### WHAT THIS TASK INVOLVES
Which lines in the records below contain the string "with", matching case exactly? Locate each such line and copy it in full.

### GIVEN RECORDS
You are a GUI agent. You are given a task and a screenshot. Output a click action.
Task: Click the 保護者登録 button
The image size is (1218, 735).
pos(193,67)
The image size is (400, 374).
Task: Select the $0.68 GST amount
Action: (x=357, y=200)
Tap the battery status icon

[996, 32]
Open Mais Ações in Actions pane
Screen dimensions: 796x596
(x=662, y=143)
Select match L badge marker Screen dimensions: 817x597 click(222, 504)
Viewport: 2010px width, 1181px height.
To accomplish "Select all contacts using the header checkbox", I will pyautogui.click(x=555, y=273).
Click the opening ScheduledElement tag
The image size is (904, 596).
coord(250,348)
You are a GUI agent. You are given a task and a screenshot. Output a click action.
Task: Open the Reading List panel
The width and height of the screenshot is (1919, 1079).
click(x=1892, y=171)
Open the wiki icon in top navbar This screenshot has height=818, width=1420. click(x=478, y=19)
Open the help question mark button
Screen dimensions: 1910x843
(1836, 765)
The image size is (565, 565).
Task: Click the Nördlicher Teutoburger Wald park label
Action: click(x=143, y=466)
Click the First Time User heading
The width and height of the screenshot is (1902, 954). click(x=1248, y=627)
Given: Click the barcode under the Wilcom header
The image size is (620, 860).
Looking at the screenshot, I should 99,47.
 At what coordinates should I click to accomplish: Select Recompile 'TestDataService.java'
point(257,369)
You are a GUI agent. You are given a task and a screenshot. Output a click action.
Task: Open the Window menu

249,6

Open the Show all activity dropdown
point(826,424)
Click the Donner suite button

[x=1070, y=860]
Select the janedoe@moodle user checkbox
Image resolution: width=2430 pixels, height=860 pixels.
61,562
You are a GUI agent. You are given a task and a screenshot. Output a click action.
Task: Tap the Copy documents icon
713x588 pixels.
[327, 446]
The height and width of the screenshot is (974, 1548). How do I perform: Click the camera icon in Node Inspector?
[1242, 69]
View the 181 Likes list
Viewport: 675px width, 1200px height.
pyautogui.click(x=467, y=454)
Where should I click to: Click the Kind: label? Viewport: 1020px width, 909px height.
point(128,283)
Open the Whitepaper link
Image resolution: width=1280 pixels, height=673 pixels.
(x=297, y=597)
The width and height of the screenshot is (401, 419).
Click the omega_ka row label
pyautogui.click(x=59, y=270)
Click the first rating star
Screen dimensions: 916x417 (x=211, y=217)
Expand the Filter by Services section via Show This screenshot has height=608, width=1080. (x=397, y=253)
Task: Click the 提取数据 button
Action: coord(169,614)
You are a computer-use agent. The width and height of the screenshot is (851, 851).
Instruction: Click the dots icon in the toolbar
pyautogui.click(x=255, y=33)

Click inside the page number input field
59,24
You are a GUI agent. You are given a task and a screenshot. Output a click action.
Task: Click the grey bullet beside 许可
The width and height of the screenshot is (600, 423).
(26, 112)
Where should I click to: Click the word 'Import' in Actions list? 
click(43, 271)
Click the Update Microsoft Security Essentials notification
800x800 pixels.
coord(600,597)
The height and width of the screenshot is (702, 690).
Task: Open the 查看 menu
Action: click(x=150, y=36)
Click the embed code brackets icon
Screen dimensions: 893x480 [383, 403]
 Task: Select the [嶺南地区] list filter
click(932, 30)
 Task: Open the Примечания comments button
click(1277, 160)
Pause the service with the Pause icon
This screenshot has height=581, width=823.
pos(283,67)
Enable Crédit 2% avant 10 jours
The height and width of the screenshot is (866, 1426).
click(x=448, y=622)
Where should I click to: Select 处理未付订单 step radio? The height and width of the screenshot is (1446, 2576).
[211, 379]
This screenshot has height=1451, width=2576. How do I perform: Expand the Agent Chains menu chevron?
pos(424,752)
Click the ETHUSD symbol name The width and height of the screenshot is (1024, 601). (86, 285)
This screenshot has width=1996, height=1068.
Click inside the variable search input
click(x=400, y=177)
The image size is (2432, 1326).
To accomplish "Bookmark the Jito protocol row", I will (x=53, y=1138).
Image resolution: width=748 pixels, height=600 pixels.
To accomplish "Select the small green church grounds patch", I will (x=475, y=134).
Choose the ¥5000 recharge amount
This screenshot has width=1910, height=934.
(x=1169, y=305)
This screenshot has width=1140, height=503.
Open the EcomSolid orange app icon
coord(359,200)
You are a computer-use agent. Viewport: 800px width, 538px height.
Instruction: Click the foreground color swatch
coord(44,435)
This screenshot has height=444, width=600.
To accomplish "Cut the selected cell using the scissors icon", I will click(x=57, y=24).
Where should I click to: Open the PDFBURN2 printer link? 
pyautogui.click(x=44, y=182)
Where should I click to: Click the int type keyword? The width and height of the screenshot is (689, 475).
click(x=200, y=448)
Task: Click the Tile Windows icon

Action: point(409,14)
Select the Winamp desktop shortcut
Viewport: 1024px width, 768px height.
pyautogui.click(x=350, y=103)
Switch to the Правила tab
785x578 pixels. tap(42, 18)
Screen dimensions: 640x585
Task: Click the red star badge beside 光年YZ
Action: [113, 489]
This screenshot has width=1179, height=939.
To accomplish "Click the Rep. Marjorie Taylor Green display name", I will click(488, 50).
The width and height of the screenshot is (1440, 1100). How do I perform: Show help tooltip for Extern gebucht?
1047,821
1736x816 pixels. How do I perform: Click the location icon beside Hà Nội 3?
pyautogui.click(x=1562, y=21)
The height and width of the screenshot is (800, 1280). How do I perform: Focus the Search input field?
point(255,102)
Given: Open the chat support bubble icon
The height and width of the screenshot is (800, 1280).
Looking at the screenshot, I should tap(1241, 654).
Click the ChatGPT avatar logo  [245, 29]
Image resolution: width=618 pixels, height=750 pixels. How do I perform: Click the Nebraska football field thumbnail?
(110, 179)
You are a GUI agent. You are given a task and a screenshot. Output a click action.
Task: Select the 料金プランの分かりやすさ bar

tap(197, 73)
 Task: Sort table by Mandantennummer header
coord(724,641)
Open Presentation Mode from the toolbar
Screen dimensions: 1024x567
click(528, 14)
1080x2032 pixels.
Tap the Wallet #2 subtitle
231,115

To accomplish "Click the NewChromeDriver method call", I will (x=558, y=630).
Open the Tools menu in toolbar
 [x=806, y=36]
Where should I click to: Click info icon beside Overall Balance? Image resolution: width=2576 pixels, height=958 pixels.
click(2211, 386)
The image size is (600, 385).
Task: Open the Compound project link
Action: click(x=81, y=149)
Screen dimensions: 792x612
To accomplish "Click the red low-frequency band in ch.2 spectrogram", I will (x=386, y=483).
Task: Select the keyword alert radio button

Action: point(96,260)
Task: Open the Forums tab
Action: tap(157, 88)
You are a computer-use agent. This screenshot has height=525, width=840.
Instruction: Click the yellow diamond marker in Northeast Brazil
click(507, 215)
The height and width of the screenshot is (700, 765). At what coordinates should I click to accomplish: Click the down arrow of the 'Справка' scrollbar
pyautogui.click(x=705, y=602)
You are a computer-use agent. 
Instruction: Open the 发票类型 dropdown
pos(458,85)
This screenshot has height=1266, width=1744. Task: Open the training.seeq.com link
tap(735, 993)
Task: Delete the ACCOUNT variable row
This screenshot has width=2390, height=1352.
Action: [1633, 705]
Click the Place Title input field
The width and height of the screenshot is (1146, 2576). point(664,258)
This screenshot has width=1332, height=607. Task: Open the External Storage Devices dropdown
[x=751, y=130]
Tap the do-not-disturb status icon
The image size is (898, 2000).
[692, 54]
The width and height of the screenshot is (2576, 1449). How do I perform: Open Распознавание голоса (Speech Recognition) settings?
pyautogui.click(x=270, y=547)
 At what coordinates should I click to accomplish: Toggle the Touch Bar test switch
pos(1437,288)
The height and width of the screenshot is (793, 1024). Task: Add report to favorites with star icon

### OUTPUT
Pause the service with the Pause icon
The height and width of the screenshot is (793, 1024). Task: Add report to favorites with star icon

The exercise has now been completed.